How to end Wilful Murder

The end to Wilful Murder is underway and aiming to be finished by the end of 2025. The first 70,000 words of Wilful Murder is set at River Don  and surrounds where as the last 50,000 is set at Penguin Creek and nearby locations.  Will Ann find another husband? This is the burning question to be answered and also when does this book end? My first readers are very keen to find out what happens next and while I know what could happen, I am not sure what should happen.

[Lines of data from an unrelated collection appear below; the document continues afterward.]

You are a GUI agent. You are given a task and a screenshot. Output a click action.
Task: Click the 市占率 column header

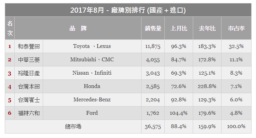click(236, 28)
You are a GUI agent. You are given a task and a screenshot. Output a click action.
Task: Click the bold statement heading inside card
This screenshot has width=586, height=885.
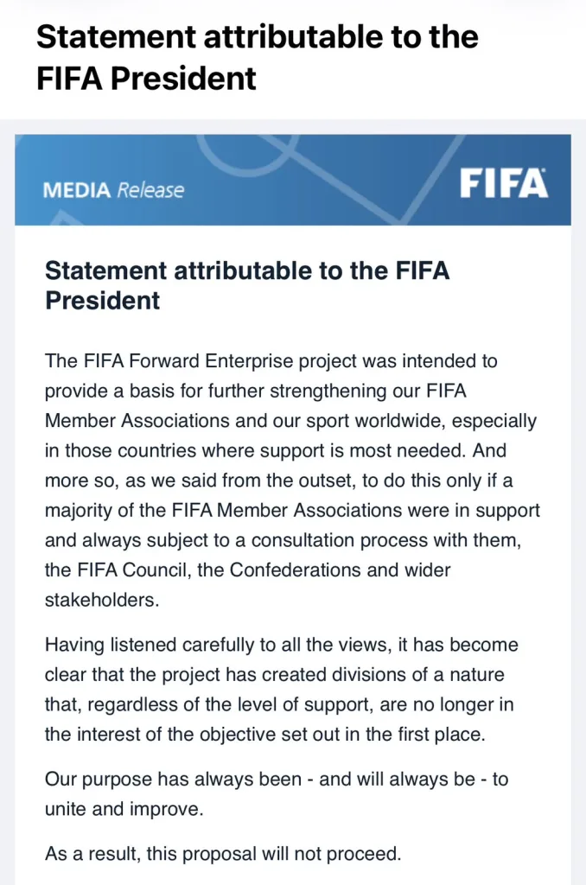(247, 285)
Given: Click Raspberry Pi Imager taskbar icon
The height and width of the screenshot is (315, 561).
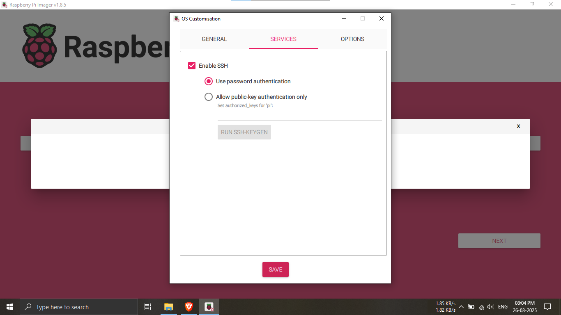Looking at the screenshot, I should click(209, 307).
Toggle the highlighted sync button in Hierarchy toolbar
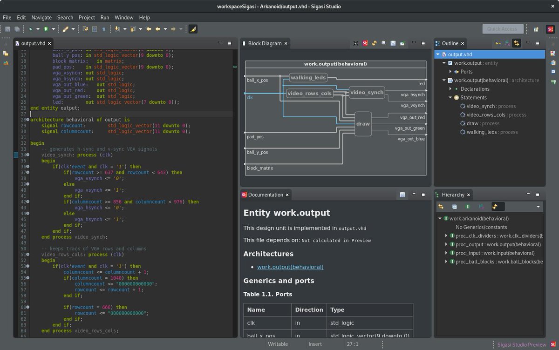 point(495,207)
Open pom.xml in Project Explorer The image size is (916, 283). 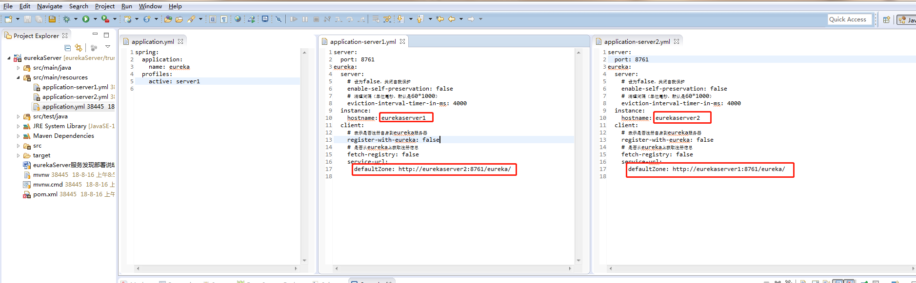(x=44, y=194)
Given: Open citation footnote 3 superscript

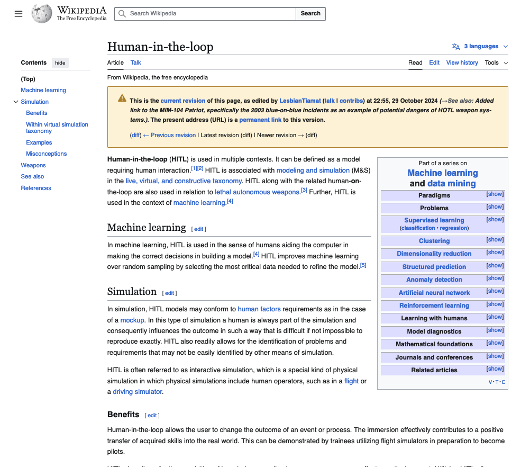Looking at the screenshot, I should pyautogui.click(x=304, y=190).
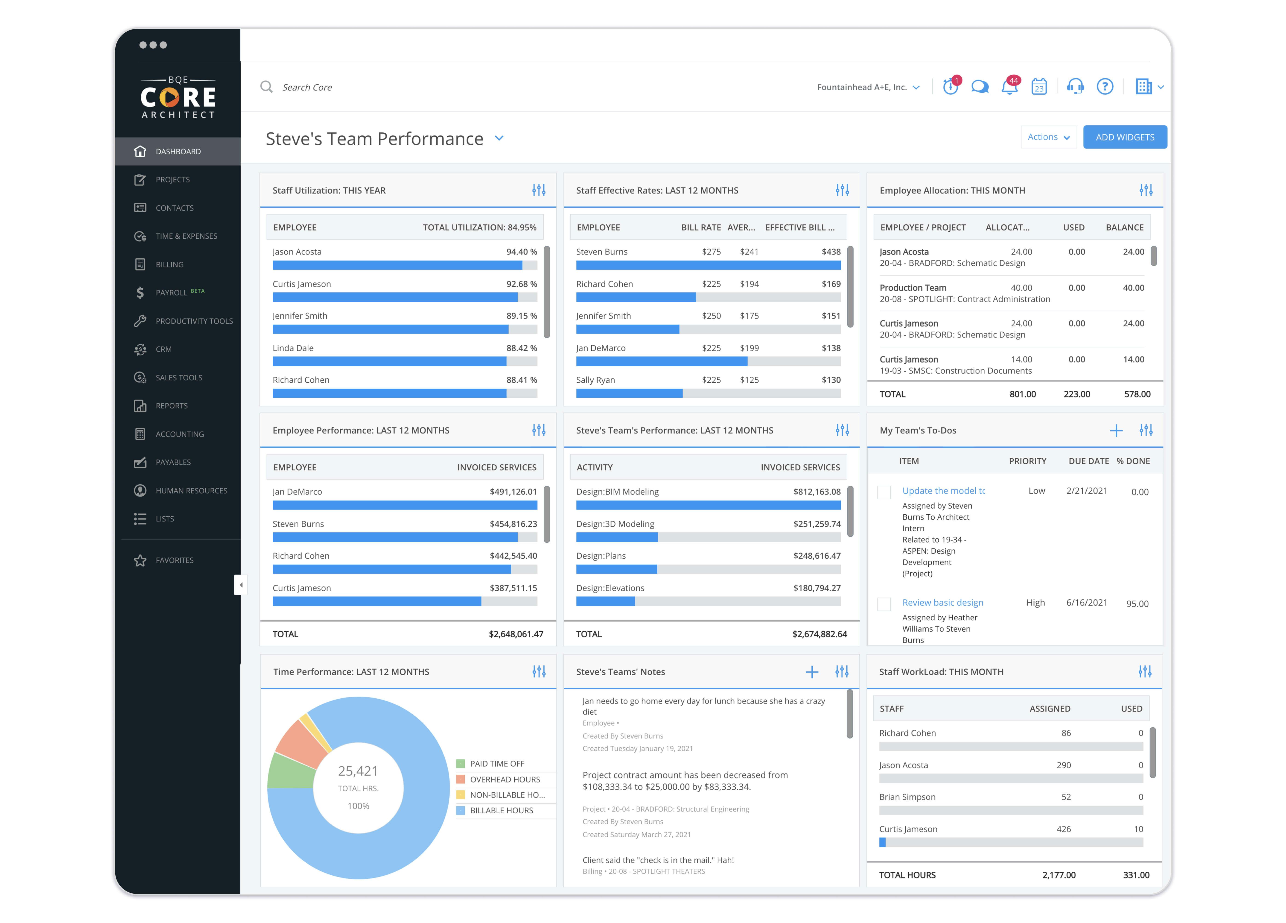Open the Actions dropdown
Viewport: 1286px width, 923px height.
pos(1048,137)
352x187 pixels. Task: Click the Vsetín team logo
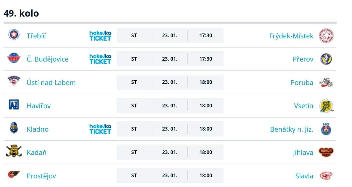click(326, 106)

I pitched Wilful Murder to the ASA pitch workshop in July 24. I didn’t get any takers and realised that my first readers were right – I needed more to finish the book. The manuscript was the length of a finished novel, but it was not complete. There wasn’t enough pay off – my main character Ann does not get enough of a happy ending. So I’m drafting the remaining scenes and adding in events from her later life to give a better sense of her character arc. She will demonstrate how far she has come from her origins and her family.

As this is an historical fiction based on a true story of a person who lived, I know exactly when she dies. Do I keep writing until then? Will that be a sad ending? Do I try to end on a positive note with a sense of achievement instead. There are a couple of interesting events in the two years up to her death that are good plot points and demonstrate some of the relationships with her family and how well she has grown. I’d like to include them but I might have to bring them forward in time or move her death out in time.

A workshop I attended by the Historical Novel Association in 2023, explained that the end of the book is when the character does or doesn’t get what they want. Trouble is I have to decide what it is she wants 🙂

One thing I don’t want to do is end the book when she gets married. It seems so corny to end the book at that point but it seems a high point of her life to get the guy. This isn’t a romance that I’m writing and I want Ann to be a success in her own right not just an appendage to a successful man.